Examination of Abdomen
Liver is enlargd, soft in feel, tender (due to stretching of the capsule), margin is rounded, surface is smooth and sometimes it is pulsatile (systolic) which is due to functional tricuspid incompetence. In early stages, however, when the liver is just palpable it remains soft but in later stages or when there is recurrent failure, liver becomes permanently enlarged and firm in feel due to cardiac cirrhosis.
Spleen is not usually palpable but rarely it may be enlarged from cardiac cirrhosis.
Ascites may be seen in some cases which disappears with recovery from failure.
- Venous pressure is high (normal 9-12 cm of water at the antecubital vein at the level of the heart).
- Arm to lung circulation time is increased (normal 6 secs).
- ECG may show evidences of right ventricular enlargement and strain pattern or ischaemia. There may be associated RBBB pattern in later stages.
- Skiagram of chest shows enlargement of heart, particularly affecting the right ventricle. There may be emphysematous changes in the lungs.
- Radionuclide study and Echocardiogram will also help.
- Rest in bed in propped up position on a back rest inclined at an angle of 45° with the bed.
- O2 inhalation 4-6 litres per minute by nasal catheter method but ventimask is best. In chronic cor pulmonale O, inhalation should be given intermittently (for every 8 hours-5 hours oxygen and 3 hours gap) if required and should be guarded as it may precipitate CO2 narcosis.
- Sedative: Usually it is not required and is contraindicated in chronic cor pulmonale but it may be required in cases secondary to left ventricular failure. Morphine or Pethidine may be given in usual doses in such cases.
- Digitalisation: When the pulse rate is near about 120/minute digoxin 1 mg or and then 0.5 mg of Digoxin or 0.2 mg of Digitoxin to be given every 6 hourly until full digitalization occurs which usually takes place in 24 hours time and then a maintenance dose of 0.25 mg to 0.5 mg of Digoxin or 0.1 mg to 0.2 mg of Digitoxin may be given daily. Digitalis may also be given by IV route if necessity arises when it may be given taking all precautions. During digitalization heart rate and pulse rate must be watched carefully to keep the rate at 80 beats per minute. Although the pulse rate is high in chronic cor pulmonale Digitalis is not usually given because the response is poor as there is high output failure. Headache, vomiting, bradycardia, pulsus bigeminus from ventricular ectopics are early features of Digitalis intoxication.
- Diuretics: Thiazide diuretics or Loop diuretics are commonly choiced. Oral route is usually preferred unlike in left ventricular failure. In long standing cases there may be hyperaldosteronism and so aldosterone antagonists such as Aldactone may be given 25 mg-30 mg 4-6 times a day. In cases of chronic cor pulmonale carbonic anhydrase inhibitor like Acetazolamide may be used 500 mg once or twice daily. As diuretics are to be continued for a time one should be cautious for the side effects, particularly hypokalaemia, hyponatremia, etc….
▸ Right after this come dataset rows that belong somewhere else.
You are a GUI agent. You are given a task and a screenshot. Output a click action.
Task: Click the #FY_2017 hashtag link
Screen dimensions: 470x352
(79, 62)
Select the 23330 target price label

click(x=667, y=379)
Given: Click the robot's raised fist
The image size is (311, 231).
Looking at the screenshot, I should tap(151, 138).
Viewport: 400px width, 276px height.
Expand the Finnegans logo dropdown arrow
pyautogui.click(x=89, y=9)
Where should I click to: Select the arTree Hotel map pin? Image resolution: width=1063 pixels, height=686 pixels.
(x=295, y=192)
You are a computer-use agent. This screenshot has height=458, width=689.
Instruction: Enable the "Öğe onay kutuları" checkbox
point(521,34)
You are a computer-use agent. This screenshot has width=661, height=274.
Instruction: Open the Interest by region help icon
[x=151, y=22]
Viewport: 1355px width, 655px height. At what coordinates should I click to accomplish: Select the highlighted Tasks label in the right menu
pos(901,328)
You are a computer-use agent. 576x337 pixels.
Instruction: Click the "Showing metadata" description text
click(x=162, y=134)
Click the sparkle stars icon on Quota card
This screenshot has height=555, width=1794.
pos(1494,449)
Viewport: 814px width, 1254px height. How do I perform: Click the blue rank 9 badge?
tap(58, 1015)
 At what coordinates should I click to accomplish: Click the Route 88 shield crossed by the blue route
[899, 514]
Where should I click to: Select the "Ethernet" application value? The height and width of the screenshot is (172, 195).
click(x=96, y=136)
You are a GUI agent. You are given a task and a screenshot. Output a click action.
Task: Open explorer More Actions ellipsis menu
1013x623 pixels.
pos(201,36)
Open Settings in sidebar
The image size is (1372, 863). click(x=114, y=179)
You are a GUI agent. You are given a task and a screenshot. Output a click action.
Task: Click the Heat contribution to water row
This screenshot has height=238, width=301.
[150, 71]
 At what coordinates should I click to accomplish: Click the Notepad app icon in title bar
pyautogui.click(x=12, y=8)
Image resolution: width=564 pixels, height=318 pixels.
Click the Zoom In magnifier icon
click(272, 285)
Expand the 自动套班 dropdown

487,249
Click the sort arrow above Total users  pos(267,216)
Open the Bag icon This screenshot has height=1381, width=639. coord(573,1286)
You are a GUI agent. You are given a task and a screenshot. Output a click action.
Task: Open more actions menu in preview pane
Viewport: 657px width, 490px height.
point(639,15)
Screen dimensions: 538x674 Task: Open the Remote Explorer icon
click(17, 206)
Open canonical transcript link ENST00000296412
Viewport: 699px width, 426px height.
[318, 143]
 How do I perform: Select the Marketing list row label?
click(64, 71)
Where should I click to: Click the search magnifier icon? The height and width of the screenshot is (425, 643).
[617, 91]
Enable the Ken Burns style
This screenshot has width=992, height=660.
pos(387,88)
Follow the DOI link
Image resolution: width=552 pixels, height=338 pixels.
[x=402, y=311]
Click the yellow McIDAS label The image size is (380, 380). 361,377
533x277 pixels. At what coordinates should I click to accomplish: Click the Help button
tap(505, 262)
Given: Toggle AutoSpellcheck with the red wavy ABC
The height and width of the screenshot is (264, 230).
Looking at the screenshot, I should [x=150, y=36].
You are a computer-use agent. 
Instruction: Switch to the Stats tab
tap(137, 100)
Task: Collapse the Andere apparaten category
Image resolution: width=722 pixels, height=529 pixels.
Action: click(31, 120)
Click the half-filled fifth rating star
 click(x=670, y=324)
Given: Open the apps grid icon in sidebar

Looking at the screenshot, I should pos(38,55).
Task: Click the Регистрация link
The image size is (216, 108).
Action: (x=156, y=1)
- Diet: It should be preferably salt free for first few days and gradually salt-poor diet may be given. Our daily intake of salt is 10 gm. If table salt and salty foods are avoided it becomes 5 gm and if no salt is added during cooking it becomes 2 gm. In refractory cases 0.5-1 gm salt in diet may be given provided there is patient’s compliance.
- Vasodilators: These are used in refractory cases which may reduce after load and preload. Sodium nitroprusside, Isosorbide dinitrate, Hydralazine, Nitroglycerine etc. may be used.
- Sympathomimetic amines: In severe heart failure sometimes these are required. Dopamine 2 ug per kg per minute may be given. They increase renal blood flow, cardiac contractility, cardiac output with no change in heart rate.
- Paracentesis thoracis or abdominis may be required at times when there is huge collection of fluid and patient is having symptoms out of that.
- The underlying cause should be treated as far as practicable.
- Cardiac transplantation is to be considered in advanced cardiac failure if facilities are available.